Acções de mediação internacional e humanitária foram contempladas nos Prémios concedidos aos Médicos Sem Fronteiras (1999), à ONU e a Kofi Annan (2001) e a Jimmy Carter (2002).

A grande novidade dos últimos anos tem sido, no entanto, o alargamento da noção de esforço de paz a actividades que ultrapassam a prevenção e mediação de conflitos armados, a acção humanitária ou a defesa de direitos humanos.
 
Os precedentes de 1949, com consagração do escocês Boyd Orr, primeiro director-geral da Organização para a Agricultura e Alimentação (FAO), e de 1970, quando o Comité de Oslo galardoou o pai da Revolução Verde, o norte-americano Norman Borlaug, foram dois casos isolados que não puseram em causa a orientação tradicional do Comité de Oslo desde 1901.

Um prémio cada vez mais abrangente

Os Prémios à ecologista queniana Wangari Maathai, em 2004, destacando em particular o seu contributo ao “desenvolvimento sustentado” e o combate à desflorestação, e, no ano passado, ao Grameen Bank de Muhammad Yunus pela “criação de oportunidades de promoção económica e social dos pobres e das mulheres, em particular”, representam, contudo, um alargamento significativo do “conceito de paz”.

A sustentabilidade social, económica e ambiental passou a ser tida pelo Comité norueguês como factor de relevo para a pacificação de sociedades em crise.

Este ano, numa altura em que estão em negociação programas de combate ao aquecimento global, nomeadamente a Conferência da ONU agendada para Bali em Dezembro, é assim natural que as questões ambientais possam vir a ser contempladas com o Nobel da Paz.

Pelo seu impacto mediático destaca-se a candidatura conjunta de Al Gore, “o homem que ia ser presidente dos Estados Unidos”, e da activista inuit canadiana Sheila Watt-Cloutier, mas personalidades como o “Papa Verde”, o Patriarca Ecuménico de Constantinopla, Bartolomeu I, também poderão ser galardoadas.

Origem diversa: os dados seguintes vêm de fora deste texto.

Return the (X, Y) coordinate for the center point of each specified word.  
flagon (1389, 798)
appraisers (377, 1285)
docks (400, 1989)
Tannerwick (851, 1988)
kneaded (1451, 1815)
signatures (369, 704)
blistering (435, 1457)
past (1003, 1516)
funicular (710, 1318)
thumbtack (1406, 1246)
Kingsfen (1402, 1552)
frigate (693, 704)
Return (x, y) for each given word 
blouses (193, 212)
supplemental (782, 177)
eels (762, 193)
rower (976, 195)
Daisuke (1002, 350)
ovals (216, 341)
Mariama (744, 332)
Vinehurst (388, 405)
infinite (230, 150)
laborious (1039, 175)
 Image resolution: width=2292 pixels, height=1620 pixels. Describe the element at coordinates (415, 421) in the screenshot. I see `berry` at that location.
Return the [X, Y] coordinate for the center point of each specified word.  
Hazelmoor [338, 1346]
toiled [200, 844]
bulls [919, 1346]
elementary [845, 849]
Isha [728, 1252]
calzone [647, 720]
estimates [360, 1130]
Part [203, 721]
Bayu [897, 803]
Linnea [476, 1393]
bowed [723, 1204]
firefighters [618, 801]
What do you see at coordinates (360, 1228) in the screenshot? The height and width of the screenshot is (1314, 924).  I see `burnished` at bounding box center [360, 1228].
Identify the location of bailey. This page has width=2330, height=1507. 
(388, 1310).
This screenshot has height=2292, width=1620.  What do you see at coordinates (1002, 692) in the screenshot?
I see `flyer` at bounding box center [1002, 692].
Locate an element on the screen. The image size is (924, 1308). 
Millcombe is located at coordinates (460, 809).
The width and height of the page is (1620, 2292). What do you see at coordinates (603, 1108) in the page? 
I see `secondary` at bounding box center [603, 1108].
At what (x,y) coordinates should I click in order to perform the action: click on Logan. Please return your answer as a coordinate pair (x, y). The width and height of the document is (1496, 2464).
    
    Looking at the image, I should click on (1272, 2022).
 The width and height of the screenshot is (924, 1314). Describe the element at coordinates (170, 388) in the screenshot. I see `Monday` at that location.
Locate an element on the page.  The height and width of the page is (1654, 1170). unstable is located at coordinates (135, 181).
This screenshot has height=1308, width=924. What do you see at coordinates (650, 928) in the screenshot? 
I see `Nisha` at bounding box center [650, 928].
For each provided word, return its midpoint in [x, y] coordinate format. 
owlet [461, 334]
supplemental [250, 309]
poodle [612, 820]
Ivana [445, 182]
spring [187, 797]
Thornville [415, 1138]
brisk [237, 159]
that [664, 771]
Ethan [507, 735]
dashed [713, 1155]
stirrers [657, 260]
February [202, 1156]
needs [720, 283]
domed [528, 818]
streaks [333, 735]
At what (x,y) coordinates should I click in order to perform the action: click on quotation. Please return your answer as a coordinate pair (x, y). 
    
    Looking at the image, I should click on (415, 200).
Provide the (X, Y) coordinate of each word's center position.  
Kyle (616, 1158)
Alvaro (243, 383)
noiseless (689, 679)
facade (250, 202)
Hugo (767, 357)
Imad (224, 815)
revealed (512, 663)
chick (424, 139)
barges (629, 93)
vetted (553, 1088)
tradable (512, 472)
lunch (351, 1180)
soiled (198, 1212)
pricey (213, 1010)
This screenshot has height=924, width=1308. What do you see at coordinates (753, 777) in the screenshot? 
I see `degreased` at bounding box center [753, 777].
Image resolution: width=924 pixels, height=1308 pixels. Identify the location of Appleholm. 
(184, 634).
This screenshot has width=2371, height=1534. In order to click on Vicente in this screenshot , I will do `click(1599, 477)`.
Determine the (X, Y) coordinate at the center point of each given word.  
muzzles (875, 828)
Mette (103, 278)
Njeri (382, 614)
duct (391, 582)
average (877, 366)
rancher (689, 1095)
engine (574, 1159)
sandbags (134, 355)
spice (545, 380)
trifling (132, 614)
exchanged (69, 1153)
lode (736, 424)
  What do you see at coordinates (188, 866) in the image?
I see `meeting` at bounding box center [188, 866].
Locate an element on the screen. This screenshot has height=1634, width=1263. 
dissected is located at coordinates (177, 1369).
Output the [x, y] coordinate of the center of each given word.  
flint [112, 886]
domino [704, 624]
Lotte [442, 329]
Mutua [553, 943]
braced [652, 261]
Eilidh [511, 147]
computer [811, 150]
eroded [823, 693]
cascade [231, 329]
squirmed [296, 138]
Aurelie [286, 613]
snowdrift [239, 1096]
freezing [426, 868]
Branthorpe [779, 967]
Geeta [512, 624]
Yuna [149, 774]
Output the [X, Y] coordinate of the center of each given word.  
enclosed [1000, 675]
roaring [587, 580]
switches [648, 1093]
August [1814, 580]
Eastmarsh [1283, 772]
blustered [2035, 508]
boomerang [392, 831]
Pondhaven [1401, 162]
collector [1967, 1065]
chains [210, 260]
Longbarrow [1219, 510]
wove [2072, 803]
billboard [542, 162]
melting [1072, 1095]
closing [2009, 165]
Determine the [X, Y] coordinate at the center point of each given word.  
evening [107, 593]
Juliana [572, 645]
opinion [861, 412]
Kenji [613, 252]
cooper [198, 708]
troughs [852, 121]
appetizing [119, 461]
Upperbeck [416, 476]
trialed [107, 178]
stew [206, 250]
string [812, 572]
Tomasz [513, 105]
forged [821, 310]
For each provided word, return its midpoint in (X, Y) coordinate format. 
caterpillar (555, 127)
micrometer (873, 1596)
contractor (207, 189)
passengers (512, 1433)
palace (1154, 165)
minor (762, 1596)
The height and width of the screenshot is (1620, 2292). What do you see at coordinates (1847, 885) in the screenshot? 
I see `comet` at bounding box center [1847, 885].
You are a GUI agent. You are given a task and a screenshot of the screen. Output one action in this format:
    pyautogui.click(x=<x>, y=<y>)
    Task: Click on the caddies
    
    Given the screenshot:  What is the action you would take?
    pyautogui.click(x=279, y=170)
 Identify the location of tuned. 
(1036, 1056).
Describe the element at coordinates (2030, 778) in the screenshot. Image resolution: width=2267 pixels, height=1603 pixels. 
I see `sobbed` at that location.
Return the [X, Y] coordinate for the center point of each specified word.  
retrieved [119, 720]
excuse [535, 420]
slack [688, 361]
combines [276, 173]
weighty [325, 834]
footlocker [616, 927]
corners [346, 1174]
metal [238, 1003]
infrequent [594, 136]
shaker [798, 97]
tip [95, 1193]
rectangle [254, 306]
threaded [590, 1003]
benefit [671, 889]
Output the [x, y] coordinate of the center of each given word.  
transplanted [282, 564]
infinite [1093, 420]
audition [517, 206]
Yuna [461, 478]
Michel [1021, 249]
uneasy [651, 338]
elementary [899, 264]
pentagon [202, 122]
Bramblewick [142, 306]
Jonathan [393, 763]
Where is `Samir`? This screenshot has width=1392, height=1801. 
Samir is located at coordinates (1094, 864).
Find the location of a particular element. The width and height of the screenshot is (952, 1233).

Novas áreas como a prevenção, combate ao terrorismo e protecção de direitos cívicos, o controlo da natalidade ou a aplicação para campanhas de paz de tecnologias de ponta são de momento demasiado genéricas e problemáticas para reunir consenso no Comité de Oslo, apesar do luta contra o narcotráfico poder vir a merecer um Nobel a curto prazo.

Nas vertentes tradicionais de mediação ou intervenção humanitária os conflitos do Darfur, do Médio Oriente, do Afeganistão, Caxemira, do Sri Lanka ou do Kosovo oferecem ampla margem de escolha ao Comité norueguês.

A um ano dos Jogos Olímpicos de Pequim as questões ambientais e de direitos humanos na China são, igualmente, uma aposta possível do Nobel da Paz, sem esquecer figuras e organizações empenhadas em reformas democráticas na Rússia ou em Cuba.

Das 181 nomeações, entre as quais 46 organizações, que o Comité de Oslo acolheu para o ano de 2007, poderá sair um Prémio relativamente consensual ou controverso, mas, a confirmarem-se as novas tendências, as questões do ambiente mais cedo ou mais tarde terão a consagração de um Nobel da Paz.